Two videos shot at the organization's clinics by an anti-abortion group appear to show workers unconcerned about state law requiring anyone learning of sexual acts between an adult and a child under 14 to report them to police or child welfare authorities. A nursing aide seen in the other video was previously fired.

Planned Parenthood said Friday it has enlisted an outside group to help retrain its workers on the legal requirements for reporting abuse.

Planned Parenthood of Indiana's president and CEO, Betty Cockrum, also called on the anti-abortion group Live Action to give it copies of all the undercover video it shot at clinics in Bloomington and Indianapolis that showed a young patient claiming she had been impregnated by an older man.

"It's right for us to see what our staff said and did," Cockrum said.

The steps were announced a day after the Marion County Prosecutor's Office in Indianapolis said it would have a grand jury investigate whether any laws were broken at the Planned Parenthood clinic in Indianapolis.

"We took swift action. Both employees were immediately suspended," Cockrum said in a telephone interview Friday. "Both are no longer working for us."

Video released by Live Action on Tuesday shows a counselor at the Indianapolis clinic and 20-year-old UCLA student Lila Rose, who was posing as a 13-year-old and says the man who impregnated her was 31.

"I don't care how old he is," the counselor says in the video.

The Indianapolis counselor, who has not been identified, resigned in the middle of the organization's investigation, Planned Parenthood spokeswoman Kate Shepherd said.

The nursing aide fired earlier from the Bloomington clinic made a similar claim in the other video. Both videos were shot in June.

Rose said Friday the group was sending both unedited videos from Indiana to authorities, even though they had not yet been contacted. She also has said her group intends to post the unedited video online.

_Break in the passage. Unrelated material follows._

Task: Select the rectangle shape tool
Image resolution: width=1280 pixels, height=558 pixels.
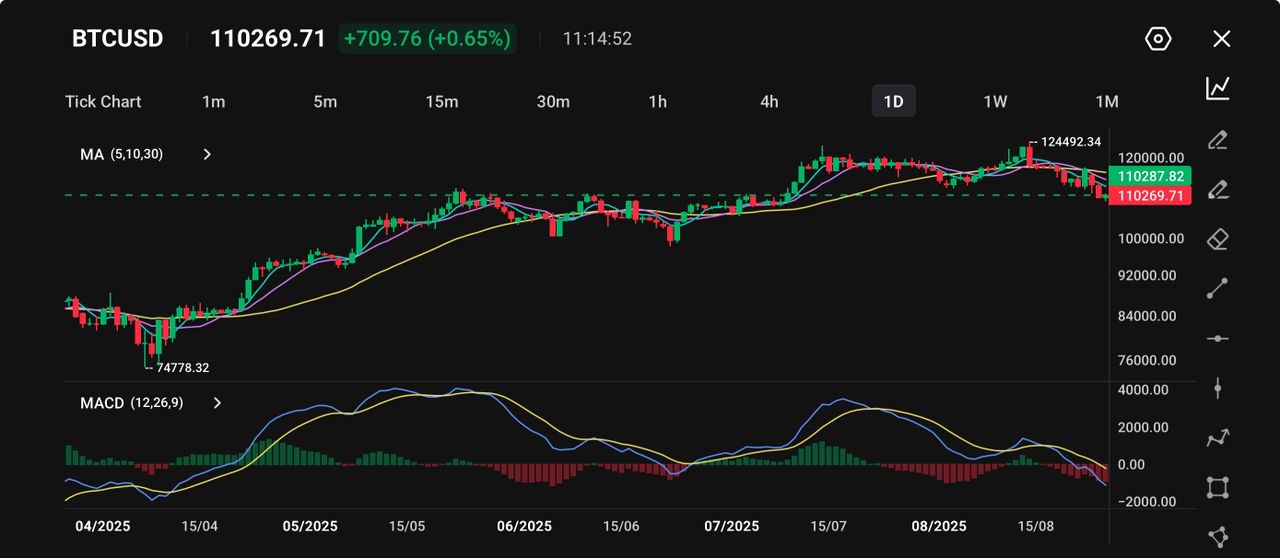Action: pos(1217,488)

"Self-regulation has not worked for Planned Parenthood as they have routinely evaded the very Indiana laws that protect children from sexual abuse," Rose said in a prepared statement. She said Indiana authorities should investigate and hold Planned Parenthood accountable for its "criminal activity."

Cockrum denied the two cases indicated Planned Parenthood has a culture of failing to report sexual activity by underage children, as some opponents have alleged. She said her organization conducts audits to turn up abuse cases that haven't been reported.

Planned Parenthood reported 123 cases of suspected child abuse to Indiana authorities in 2007, Shepherd said.

"I'm very serious when I say it's an imperative here. We take this reporting requirement very seriously," Cockrum said.

Planned Parenthood has enlisted Prevent Child Abuse Indiana to help it retrain staff. Sandy Runkle, programs director for the anti-abuse group, said members met with Planned Parenthood on Thursday.

Runkle said it was too early to say what form the retraining would take and who would provide it.

Planned Parenthood employs a staff of more than 200 at its 35 health clinics across Indiana.